Gillingham School is divided up into 10 form tutors, each with a name which relates to the school in one way or another. They are; Baxter, Clarendon, Davenant, Fletcher, George-Butler, Hurley, Matthews, Lyndon, Seager, and Wagner. As a comprehensive school, Year 7 - 11 have these tutors, each with roughly 32 pupils in. The Gillingham School Sixth Form are sorted into tutors, however the names are different from the school.

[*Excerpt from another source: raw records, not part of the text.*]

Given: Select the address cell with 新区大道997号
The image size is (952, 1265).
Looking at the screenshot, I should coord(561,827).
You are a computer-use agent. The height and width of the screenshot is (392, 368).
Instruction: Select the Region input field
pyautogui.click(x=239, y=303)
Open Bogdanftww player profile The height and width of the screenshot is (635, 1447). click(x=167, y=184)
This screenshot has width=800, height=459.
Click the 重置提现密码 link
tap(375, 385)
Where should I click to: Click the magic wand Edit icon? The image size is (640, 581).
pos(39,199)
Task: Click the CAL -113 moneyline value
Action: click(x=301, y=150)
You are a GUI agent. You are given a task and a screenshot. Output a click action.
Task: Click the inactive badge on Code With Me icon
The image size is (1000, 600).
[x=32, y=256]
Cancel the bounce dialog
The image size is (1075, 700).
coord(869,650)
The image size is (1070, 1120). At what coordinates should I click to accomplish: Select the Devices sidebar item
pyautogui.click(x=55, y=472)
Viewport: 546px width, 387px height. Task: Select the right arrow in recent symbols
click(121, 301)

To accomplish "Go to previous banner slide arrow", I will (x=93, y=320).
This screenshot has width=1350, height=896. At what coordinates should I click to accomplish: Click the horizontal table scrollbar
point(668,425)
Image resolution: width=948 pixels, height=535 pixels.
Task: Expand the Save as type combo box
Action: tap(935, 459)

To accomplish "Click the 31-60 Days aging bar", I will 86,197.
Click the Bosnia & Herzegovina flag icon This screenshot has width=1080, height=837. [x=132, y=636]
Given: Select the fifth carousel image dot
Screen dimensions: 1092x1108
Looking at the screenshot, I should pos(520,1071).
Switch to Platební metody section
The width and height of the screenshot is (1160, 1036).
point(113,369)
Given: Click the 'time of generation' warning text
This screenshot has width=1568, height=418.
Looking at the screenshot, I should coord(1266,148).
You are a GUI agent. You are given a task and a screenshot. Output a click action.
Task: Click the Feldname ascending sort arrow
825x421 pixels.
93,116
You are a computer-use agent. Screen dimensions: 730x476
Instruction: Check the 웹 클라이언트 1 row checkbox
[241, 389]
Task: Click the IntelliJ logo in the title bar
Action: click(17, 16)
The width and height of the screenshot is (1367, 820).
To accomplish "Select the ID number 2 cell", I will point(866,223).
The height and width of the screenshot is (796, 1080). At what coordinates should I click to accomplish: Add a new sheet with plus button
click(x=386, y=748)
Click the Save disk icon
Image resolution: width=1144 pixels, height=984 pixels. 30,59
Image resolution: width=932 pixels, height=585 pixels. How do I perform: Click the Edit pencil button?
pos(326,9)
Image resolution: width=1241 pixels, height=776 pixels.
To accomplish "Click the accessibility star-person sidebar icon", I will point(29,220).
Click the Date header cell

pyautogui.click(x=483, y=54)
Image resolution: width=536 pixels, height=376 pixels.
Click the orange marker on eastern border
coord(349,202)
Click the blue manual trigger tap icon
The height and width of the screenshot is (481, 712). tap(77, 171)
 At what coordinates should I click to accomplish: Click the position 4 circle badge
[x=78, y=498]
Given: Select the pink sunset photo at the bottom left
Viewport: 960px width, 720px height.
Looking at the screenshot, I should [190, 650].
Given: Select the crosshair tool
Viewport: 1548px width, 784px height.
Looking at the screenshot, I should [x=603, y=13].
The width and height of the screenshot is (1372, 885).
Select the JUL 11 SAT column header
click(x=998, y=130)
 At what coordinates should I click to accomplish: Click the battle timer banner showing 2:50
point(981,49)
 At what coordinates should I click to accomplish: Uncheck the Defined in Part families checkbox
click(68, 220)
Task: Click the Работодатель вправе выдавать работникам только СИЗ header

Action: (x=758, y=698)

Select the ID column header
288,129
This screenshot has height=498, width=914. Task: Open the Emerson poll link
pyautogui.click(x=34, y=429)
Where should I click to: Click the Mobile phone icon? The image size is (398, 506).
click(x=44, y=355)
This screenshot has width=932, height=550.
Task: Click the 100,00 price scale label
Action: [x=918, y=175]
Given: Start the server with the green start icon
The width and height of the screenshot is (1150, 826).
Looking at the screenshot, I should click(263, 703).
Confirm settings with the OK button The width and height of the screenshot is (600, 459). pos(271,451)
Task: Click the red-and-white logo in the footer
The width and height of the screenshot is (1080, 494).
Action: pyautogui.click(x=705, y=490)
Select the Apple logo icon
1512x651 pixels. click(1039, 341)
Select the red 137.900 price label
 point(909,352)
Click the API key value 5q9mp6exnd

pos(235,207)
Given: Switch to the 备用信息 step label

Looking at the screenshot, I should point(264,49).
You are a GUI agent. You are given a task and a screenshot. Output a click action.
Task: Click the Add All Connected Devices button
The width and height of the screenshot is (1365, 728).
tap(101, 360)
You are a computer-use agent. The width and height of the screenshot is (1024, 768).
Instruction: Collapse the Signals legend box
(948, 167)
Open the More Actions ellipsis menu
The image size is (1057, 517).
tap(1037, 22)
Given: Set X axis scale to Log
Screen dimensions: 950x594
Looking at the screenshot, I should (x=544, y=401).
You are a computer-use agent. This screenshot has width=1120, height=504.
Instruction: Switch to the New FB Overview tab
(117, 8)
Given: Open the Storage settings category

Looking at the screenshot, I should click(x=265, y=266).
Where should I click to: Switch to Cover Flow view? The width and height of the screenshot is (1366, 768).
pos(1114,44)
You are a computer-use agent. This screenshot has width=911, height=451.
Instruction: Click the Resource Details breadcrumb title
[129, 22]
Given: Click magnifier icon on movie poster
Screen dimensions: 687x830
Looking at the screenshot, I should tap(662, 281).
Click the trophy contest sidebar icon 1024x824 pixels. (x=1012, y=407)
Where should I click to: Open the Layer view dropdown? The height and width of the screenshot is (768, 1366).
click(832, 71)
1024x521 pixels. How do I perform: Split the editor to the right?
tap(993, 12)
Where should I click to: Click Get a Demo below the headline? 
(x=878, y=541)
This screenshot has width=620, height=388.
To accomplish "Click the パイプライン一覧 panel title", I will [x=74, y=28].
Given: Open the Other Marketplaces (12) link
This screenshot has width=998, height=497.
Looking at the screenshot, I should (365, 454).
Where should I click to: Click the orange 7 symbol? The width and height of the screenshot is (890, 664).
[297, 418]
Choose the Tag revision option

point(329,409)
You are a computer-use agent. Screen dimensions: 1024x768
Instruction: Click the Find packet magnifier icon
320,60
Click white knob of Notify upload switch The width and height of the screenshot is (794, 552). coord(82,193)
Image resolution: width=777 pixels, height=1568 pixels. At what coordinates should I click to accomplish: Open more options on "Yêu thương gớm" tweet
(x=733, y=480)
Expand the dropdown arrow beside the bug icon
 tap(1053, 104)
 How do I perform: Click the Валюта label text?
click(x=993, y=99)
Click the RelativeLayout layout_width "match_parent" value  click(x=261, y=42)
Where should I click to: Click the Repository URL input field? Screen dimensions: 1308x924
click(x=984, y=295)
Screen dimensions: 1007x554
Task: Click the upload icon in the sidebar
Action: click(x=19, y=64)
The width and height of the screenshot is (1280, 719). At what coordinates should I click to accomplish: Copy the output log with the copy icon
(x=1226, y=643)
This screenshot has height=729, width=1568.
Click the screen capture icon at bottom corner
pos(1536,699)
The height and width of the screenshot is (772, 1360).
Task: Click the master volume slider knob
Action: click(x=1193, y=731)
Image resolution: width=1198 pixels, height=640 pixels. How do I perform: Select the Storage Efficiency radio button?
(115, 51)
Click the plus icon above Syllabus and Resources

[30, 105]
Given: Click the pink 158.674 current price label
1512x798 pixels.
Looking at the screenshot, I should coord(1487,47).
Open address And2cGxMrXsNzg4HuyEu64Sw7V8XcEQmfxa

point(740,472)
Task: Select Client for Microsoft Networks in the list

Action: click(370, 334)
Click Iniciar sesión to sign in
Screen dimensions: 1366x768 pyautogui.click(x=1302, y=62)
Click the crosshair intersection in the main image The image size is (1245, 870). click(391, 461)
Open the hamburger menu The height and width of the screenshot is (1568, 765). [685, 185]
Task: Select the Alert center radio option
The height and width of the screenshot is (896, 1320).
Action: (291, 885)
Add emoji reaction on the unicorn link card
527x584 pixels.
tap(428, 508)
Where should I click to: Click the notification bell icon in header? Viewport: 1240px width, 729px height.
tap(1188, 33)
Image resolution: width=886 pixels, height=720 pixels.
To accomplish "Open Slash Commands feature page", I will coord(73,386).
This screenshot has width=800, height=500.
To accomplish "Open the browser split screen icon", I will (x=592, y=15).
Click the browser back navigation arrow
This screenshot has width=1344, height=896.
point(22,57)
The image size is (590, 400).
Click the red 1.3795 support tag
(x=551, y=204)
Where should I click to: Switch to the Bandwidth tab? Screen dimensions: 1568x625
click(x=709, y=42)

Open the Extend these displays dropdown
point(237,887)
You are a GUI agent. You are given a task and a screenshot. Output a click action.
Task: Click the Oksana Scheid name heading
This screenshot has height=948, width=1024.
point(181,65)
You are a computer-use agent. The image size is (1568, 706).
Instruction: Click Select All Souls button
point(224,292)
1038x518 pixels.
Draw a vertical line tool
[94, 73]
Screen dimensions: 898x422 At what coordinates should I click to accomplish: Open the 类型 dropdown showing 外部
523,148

The names are the initials of the form tutor teacher themselves.

The Gillingham School sixth form attracts students from a large surrounding region and the school was rated 'good' in the latest Ofsted report.

==Notable alumni==

- Yvonne Fletcher – Metropolitan Police officer murdered in a 1984 diplomatic incident
- Neil Lyndon – writer and journalist.
- Adam Tomkins – Conservative Member of the Scottish Parliament
- Josh Sims – football player, currently playing for Yeovil Town F.C.
- Lloyd Isgrove – football player, currently playing for Hume City FC
- Jonathan Brearley - CEO of GB energy regulator Ofgem

==Racism controversy==
In 2022, it was claimed that the school had neglected over 30 reports of racism from a family that included a teacher and three students. The family later contacted North Dorset MP Simon Hoare. According to their complaint, the school told them that it adopted a "zero tolerance" approach to bullying, then failed to provide a copy of their policy when asked. The school claims to have worked closely with local and national authorities and told reporters they could not discuss the outcome of their investigation.